Sam Gruber has written a detailed appreciation of the new monument recently dedicated at the site of the Jewish cemetery in Serock, Poland — about 40 km north of Warsaw — and we are cross-posting it here from his Jewish arts and monuments blog.
He describes the background to the monument — and the “unlikely” international cooperative effort that got it created and dedicated. In fact, he writes, it started when an American girl, Hannah Champness, decided for a Bat Mitzvah project to raise money “to build a monument at the destroyed Jewish cemetery in Serock, the town where her grandmother Diana Albert (Doba Ita Drezner) was born and where she hid (with her brother) before landing in the Warsaw Ghetto, before eventually escaping and finding refuge with a Polish family. Later, Diana Albert came to America, the sole survivor of her family.”
Champness was able to enlist the assistance of the United State Commission for the Preservation of America’s Heritage Abroad, and especially Commission member Lee Seeman, of Great Neck, New York, who has been involved in several similar documentation and commemoration projects (I worked with Lee a decade ago documenting and marking the sites of labor camps in Estonia). Lee was already aware of the plight of the cemetery in the town (where her friend Congressman Gary Ackerman’s family originated), so she decided to take on the project.
Over a period of several years Seeman and Champness raised money for the work by talking it up to almost everyone they knew, and the Commission helped solicit funds (by law, Commission sanctioned projects must be funded form private donations). The Foundation for the Preservation of Jewish Heritage in Poland (FODZ), which has restored many cemeteries and built several memorials such as the one in Radom, arranged and oversaw the building of the memorial on land donated and made accessible by PKO Bank Polski. The Bank was a willing and active partner in the work. Though a relatively small project – compared ot a big synagogue restoration – the project was complex, and developed as a model collaborative effort with many key participants along the way.
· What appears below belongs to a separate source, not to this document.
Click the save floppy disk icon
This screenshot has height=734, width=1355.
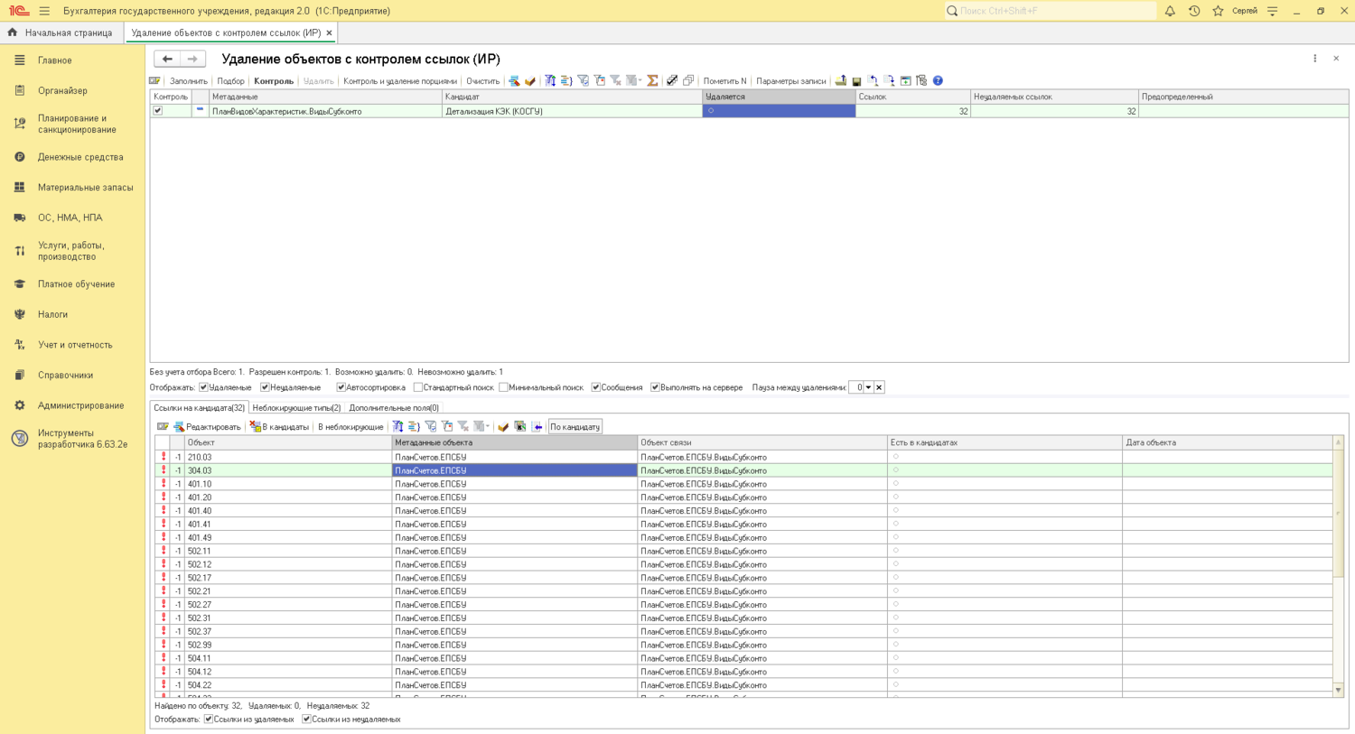tap(856, 81)
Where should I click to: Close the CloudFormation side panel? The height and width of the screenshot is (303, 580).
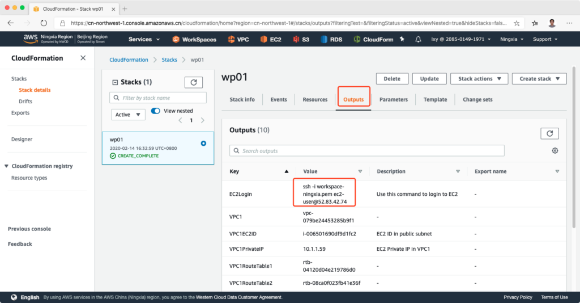[83, 58]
The stele-style monument is located at the site of the town’s Jewish cemetery of which the Nazi Germans destroyed most visible evidence. It incorporates matzevah fragments in what is now an time-honored cemetery-Holocaust memorial type (see construction photos here).
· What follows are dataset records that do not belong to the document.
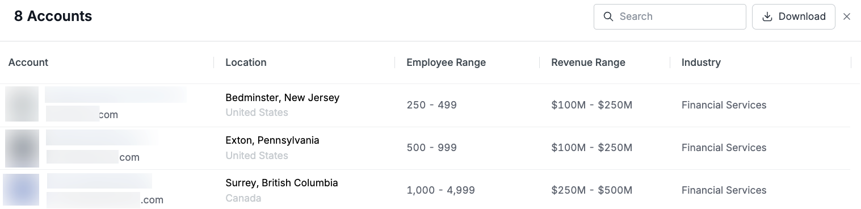Open the account name link in the Bedminster row

click(x=116, y=95)
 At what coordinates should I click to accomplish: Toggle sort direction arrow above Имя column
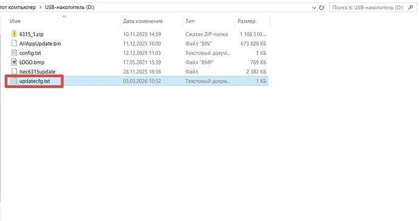tap(64, 16)
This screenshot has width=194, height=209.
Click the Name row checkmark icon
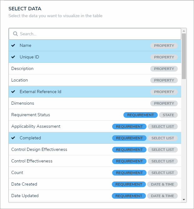(x=13, y=45)
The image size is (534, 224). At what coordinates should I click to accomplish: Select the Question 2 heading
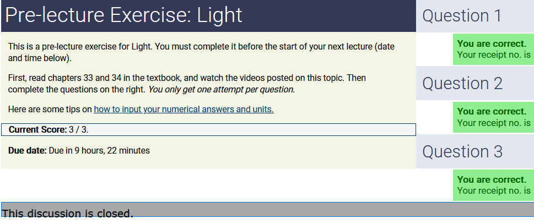coord(462,84)
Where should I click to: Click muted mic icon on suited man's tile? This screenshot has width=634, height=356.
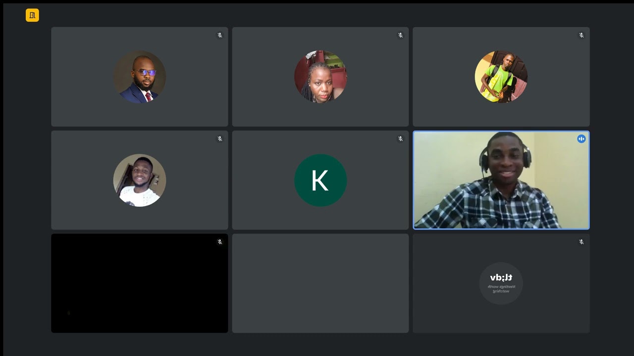tap(220, 36)
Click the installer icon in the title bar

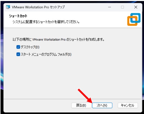click(8, 7)
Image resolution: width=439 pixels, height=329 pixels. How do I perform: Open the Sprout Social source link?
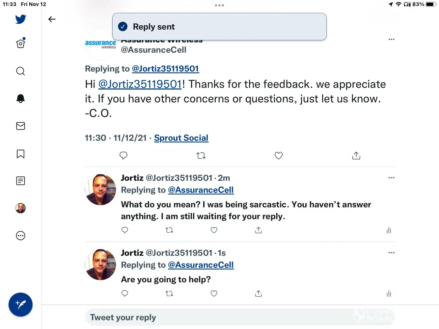pos(181,138)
The multilingual inscription on the monument, reads in part:
This area comprises the Jewish Cemetery of Serock. Jews were buried here from the 18th century until 1939, when Nazi German forces ordered that all traces of the cemetery be obliterated. For many years, the gravestones on the wall were piled up on a nearby site. This memorial pays tribute to a once vibrant Jewish community and honours those citizens of Serock who were murdered in the Holocaust solely because they were Jewish.
Broken pieces of some gravestones were found in recent years after being piled not far from the cemetery site, an these were cleaned and incorporated into the memorial. I presume they have been transcribed and translated.
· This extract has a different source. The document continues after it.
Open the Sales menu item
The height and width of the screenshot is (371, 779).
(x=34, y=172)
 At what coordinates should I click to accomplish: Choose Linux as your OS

The monument was dedicated at a public ceremony on August 27, 2014 (see photos here). Hannah Champness, now sixteen years old, gave an intelligent and moving presentation about the project and in tribute to her grandmother, and the murdered Jews of Serock. Watch her here. This should be played for teens everywhere as a Holocaust history lesson, but even more so in how committing to a cause can have real results.
The dedication ceremony also included remarks by U.S. Ambassador to Poland Stephen Mull, who said that “One of our most sacred duties is to keep the memory of the crimes committed by the Nazis during World War II. So it could never happen again …The monument in Serock is an important symbol of American support for the Polish efforts to ensure that no one ever again has to be a witness or a victim of the terrible crimes that took place here in Serock and many other cities and towns in Poland and Europe.”
Other participants included Chief Rabbi of Poland Michael Schudrich, Serock Mayor Sylwester Edwin Sokolniki, Legionowo Powiat Starost Jan Grabiec, Agnieszka Zawadzka of the Mazowieckie province Voivod, Piotr Kadlcik of the Union of Jewish Communities in Poland, Justyna Borkiewicz of the PKO Bank Foundation. […]
The U.S. Commission first began similar work – which many others have since carried forth – when in 1998 it built and dedicated a monument at the Jewish cemetery in the Polish town of Wyszkow, not far from Serock. Writing in article about the project and monument, Schudrich and Monika Krawczyk, CEO of the Foundation for the Preservation of Jewish Heritage in Poland, recollect that “since the two towns were historically connected, many former “Vyshkovers” shared family links to Serock, and by then the idea of a Serock cemetery commemoration had been conceived.”